On May 6, 2011, at 3:15 PM, Christopher G Oakley wrote:
> Is there a way to generate a new dataframe that produces x lines based on
the contents of a column?
>
> for example: I would like to generate a new dataframe with 70 lines of
data[1, 1:3], 67 lines of data[2, 1:3], 75lines of data[3,1:3] and so on up to
numrow = sum(count).
>
>> data
>
> pop fam yesorno count
> 1 126 1 70
> 1 127 1 67
> 1 128 1 75
> 1 126 0 20
> 1 127 0 23
> 1 128 0 15
>
>
> Thanks,
>
> Chris
# Better not to use 'data' as the name of an R object to avoid
# confusion with certain functions where 'data' is the name of
# an argument, such as regression models. R is smart enough
# to generally know the difference, but it can make reading code
# less confusing
> DF
pop fam yesorno count
1 1 126 1 70
2 1 127 1 67
3 1 128 1 75
4 1 126 0 20
5 1 127 0 23
6 1 128 0 15
Use rep() to generate a vector of repeated indices (?rep):
> rep(1:nrow(DF), DF$count)
[1] 1 1 1 1 1 1 1 1 1 1 1 1 1 1 1 1 1 1 1 1 1 1 1 1 1 1 1 1 1 1 1 1 1
[34] 1 1 1 1 1 1 1 1 1 1 1 1 1 1 1 1 1 1 1 1 1 1 1 1 1 1 1 1 1 1 1 1 1
[67] 1 1 1 1 2 2 2 2 2 2 2 2 2 2 2 2 2 2 2 2 2 2 2 2 2 2 2 2 2 2 2 2 2
[100] 2 2 2 2 2 2 2 2 2 2 2 2 2 2 2 2 2 2 2 2 2 2 2 2 2 2 2 2 2 2 2 2 2
[133] 2 2 2 2 2 3 3 3 3 3 3 3 3 3 3 3 3 3 3 3 3 3 3 3 3 3 3 3 3 3 3 3 3
[166] 3 3 3 3 3 3 3 3 3 3 3 3 3 3 3 3 3 3 3 3 3 3 3 3 3 3 3 3 3 3 3 3 3
[199] 3 3 3 3 3 3 3 3 3 3 3 3 3 3 4 4 4 4 4 4 4 4 4 4 4 4 4 4 4 4 4 4 4
[232] 4 5 5 5 5 5 5 5 5 5 5 5 5 5 5 5 5 5 5 5 5 5 5 5 6 6 6 6 6 6 6 6 6
[265] 6 6 6 6 6 6
> table(rep(1:nrow(DF), DF$count))
1 2 3 4 5 6
70 67 75 20 23 15
Now use that vector as input:
DF.New <- DF[rep(1:nrow(DF), DF$count), 1:3]
> str(DF.New)
'data.frame': 270 obs. of 3 variables:
$ pop : int 1 1 1 1 1 1 1 1 1 1 ...
$ fam : int 126 126 126 126 126 126 126 126 126 126 ...

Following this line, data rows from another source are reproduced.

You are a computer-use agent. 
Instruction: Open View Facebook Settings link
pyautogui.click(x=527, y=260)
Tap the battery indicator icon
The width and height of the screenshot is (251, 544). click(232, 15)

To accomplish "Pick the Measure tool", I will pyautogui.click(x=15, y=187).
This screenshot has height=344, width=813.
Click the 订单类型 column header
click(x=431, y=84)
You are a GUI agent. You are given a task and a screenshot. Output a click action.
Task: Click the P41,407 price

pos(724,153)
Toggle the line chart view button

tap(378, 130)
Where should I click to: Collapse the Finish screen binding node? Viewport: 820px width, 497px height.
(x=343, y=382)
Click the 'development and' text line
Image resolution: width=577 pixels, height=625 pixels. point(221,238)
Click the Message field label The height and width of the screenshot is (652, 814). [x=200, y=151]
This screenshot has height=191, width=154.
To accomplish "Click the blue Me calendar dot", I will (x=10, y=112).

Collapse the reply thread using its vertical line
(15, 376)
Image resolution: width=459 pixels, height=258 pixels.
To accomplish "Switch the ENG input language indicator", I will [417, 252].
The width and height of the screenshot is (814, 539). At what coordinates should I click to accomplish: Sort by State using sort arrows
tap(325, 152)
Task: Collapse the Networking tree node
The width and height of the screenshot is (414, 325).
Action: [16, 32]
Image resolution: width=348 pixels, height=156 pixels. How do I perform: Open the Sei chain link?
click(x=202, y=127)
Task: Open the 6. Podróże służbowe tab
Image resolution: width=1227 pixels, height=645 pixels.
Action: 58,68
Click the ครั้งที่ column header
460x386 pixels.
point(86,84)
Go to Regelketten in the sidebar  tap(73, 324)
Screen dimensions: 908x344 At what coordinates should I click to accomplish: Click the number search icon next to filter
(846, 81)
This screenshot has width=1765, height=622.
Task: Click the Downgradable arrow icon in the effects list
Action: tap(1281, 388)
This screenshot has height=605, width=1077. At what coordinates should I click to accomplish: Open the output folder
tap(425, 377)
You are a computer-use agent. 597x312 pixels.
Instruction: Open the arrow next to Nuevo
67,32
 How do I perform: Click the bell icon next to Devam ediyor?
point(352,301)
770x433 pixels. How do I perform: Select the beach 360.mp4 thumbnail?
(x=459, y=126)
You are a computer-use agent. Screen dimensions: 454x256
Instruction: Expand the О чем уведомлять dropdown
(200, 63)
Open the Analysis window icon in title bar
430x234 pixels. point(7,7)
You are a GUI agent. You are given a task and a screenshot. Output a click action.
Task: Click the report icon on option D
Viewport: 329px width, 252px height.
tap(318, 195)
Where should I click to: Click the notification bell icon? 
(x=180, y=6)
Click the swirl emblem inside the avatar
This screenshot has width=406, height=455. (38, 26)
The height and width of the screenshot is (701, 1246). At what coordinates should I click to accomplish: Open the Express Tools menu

$ yesorno: int 1 1 1 1 1 1 1 1 1 1 ...
> with(DF.New, table(fam, yesorno))
yesorno
fam 0 1
126 20 70
127 23 67
128 15 75
If you might need something more generalized to handle generating 'raw'
data of various types from a contingency table, search the list archives for the
function "expand.dft", which I posted a few years ago and I think
found its way into a couple of CRAN packages.